The Cottage Community of Architect Atterbury



Grosvenor Atterbury is one of several prominent architects --along with James Fenwick and Richard Upjohn--buried in Green-Wood Cemetery. While during the course of his long career Atterbury was responsible for the design of many prominent structures, he is most remembered for designing the stately Tudor and Colonial style homes which comprise the exclusive enclave known as Forest Hills Gardens. Frederick Law Olmsted Jr. (son of the co-designer of Central Park and Prospect Park) was the landscape architect on this 1908 project of one of America’s oldest planned communities. Residents have included Jimmy Breslin, Geraldine Ferraro, Branch Rickey (the baseball executive who signed Jackie Robinson) and CSI actor David Caruso.

Atterbury died in 1956 at the age of 87 in Southampton Hospital. He is buried beneath a simple stone --which notes that he was an inventor architect--in a shady and secluded family plot. His father was a lawyer who became the general counsel for the Erie Railway and his maternal grandfather, Samuel Latham Mitchill, was a physician and politician. Mitchill was also a proponent of the construction of the Erie Canal, a project undertaken by his close friend, DeWitt Clinton, also buried in Green-Wood.

In 2008, Cottage Living Magazine ranked Forest Hills Gardens as the number one “cottage community” in the United States. And recent online postings can be found for tours of “Grosvenor Atterbury’s Forest Hills.”

Atterbury's  former Manhattan residence was listed for sale in 2011at the staggering price of $38 million. Realtors generously said they would seal the deal for a cool $35million.

Brief: According to the text on Grosvenor Atterbury, who was the landscape architect on Forest Hills Gardens? The material after this point has nothing to do with the text on Grosvenor Atterbury.

Source data:
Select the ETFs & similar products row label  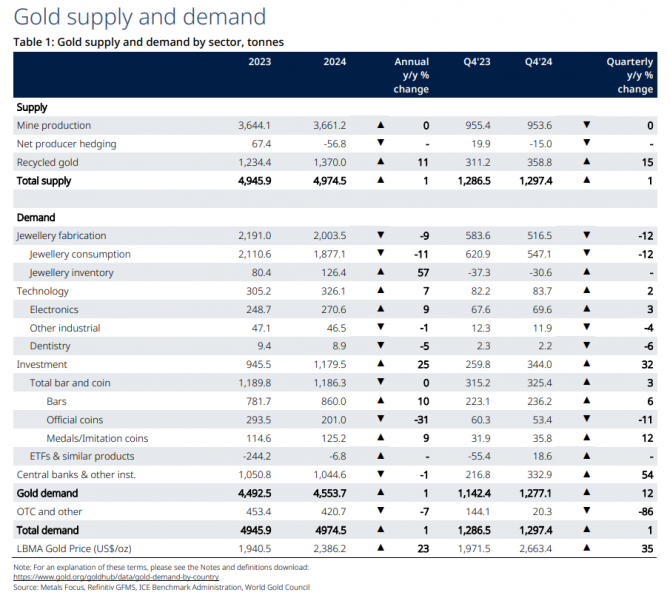pyautogui.click(x=80, y=457)
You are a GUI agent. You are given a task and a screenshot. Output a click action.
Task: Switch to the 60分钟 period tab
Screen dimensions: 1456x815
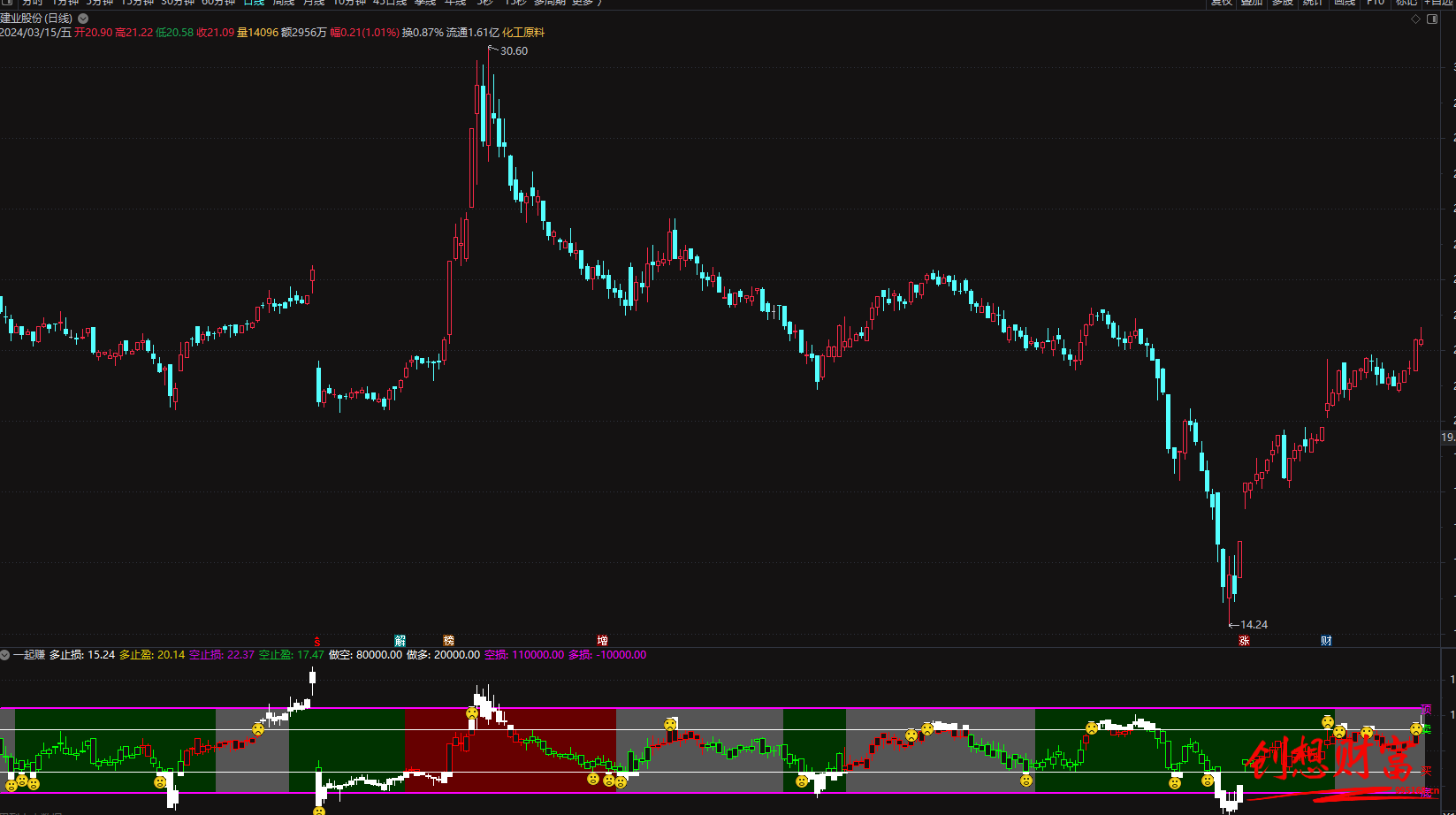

Answer section: Frederick Law Olmsted Jr.